----- Document passage -----
Why Group Exercise Works


1. Be Social

Social support allows you to have fun while working out, which can be tedious at times. In addition to bonding with your peers, you may even meet someone in a group class and make a new friend—they even have some of the same interests and lifestyle goals as you, right? Plus, your workout won’t seem too bad when you have happily chatted your way through the time that it took you to do that killer plank.


2. Get Stronger and Go Longer

Group exercise challenges you to work your muscles harder and increase your endurance beyond your perceived limitations. Which everyone is watching, it is more likely that you will show off (it’s human nature after all) by lifting heavier weights, putting more effort into your rows on the machine and running on the treadmill for a longer period of time. In fact, a study using rowers actually showed that those working out in a group had increased grip strength during practice than those rowers who worked out alone.


3. Burn More Calories

When working out with a small group there is no place to hide and I doubt you want to look like the runt of the litter. That is why people push harder when exercising with others, translating that determination into increased calorie burn. One study from the Archives of Internal Medicine journal shows that overweight participants working out with a partner lost more than 5% of their body weight if their partners also lost 5%.  In other words, exercising with a partner makes you work hard not to be the littlest piggy of the bunch.
----- Dataset entries -----
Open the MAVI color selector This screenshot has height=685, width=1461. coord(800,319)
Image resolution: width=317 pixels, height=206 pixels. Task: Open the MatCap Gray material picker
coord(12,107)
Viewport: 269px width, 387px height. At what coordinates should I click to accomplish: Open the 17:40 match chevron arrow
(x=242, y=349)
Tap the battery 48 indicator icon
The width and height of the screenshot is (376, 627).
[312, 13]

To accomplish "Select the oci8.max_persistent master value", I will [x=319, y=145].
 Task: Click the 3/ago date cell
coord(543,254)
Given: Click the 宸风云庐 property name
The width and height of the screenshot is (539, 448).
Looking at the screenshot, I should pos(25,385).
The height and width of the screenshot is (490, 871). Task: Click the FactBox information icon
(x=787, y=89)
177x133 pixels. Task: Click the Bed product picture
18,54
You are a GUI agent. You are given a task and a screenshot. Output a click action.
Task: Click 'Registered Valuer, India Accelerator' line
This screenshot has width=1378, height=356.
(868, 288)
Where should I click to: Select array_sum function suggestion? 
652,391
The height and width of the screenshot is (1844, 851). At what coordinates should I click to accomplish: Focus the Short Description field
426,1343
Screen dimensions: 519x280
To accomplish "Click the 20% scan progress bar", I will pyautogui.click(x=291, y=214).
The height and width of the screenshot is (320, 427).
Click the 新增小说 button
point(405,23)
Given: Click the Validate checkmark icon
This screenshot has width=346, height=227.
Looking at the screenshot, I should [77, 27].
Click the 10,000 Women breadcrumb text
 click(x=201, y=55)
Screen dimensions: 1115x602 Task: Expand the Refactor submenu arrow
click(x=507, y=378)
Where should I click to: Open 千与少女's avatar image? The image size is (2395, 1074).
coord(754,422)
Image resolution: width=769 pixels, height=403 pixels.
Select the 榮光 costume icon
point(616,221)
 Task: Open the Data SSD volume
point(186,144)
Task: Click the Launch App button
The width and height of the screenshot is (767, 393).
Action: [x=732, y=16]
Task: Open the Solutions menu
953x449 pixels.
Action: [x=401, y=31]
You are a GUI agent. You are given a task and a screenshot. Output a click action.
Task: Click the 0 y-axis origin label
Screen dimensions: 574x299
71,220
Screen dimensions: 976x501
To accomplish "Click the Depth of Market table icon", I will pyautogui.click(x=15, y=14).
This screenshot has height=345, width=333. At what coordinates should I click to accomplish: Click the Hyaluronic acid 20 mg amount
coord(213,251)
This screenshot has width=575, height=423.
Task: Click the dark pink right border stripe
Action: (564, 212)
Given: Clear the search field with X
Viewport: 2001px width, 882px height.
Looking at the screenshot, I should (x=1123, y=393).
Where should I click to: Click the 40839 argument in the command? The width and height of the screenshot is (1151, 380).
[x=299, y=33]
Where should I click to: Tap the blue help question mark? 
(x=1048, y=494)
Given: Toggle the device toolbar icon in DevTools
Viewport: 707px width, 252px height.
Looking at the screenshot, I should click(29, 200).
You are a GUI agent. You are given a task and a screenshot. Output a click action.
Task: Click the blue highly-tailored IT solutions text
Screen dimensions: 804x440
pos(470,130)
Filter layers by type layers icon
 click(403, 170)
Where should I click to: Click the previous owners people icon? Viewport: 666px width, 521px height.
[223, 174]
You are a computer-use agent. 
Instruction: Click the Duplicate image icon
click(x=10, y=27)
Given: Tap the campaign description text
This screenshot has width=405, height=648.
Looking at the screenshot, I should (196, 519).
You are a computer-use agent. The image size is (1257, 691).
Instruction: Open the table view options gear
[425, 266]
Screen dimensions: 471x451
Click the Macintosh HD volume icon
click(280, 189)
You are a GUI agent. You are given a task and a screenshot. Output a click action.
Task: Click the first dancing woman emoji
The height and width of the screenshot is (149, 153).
-----
#### Parts of the exercise:
[1] In the group exercise article, which journal published the study of overweight participants who worked out with a partner?
[2] Proceed with the group exercise article, writing on from the point where it stops.

#### List of answers:
[1] The Archives of Internal Medicine

[2]
4. Feel Happier

Ah, the psychological and physiological benefits of exercise feel nice. That’s probably because the two types of benefits are related due to specific neurologic chemicals known to induce happiness: endorphins.  Endorphins (produced during socialization, exercise, sex, eating hot foods, meditation and other triggering events) interact with receptors found in your brain to block pain and create a euphoric feeling. This is why marathon runners express feeling a “runner’s high” at the end of their race. Also, remember Legally Blonde anyone? Well said, Elle Woods.


5. Motivate Each Other

Research shows that within the first six months of starting an exercise program, 50% of those participants will drop out. Woah, that sure is a waste of time and money for something you are not willing to commit to—that is, if you do not have a friend to keep you accountable. The Journal of American Academy of Physician Assistants recommends group or partner exercise specifically because people are more likely to “stay on track.” Additionally, seeing what someone like you can accomplish will inspire you to reach for the same fitness goals. Plus, the constant positive feedback doesn’t hurt either!


THE BOTTOM LINE: Let your best friend or new workout group inspire you to feel happier, healthier and more supported when striving to succeed in your most difficult goals!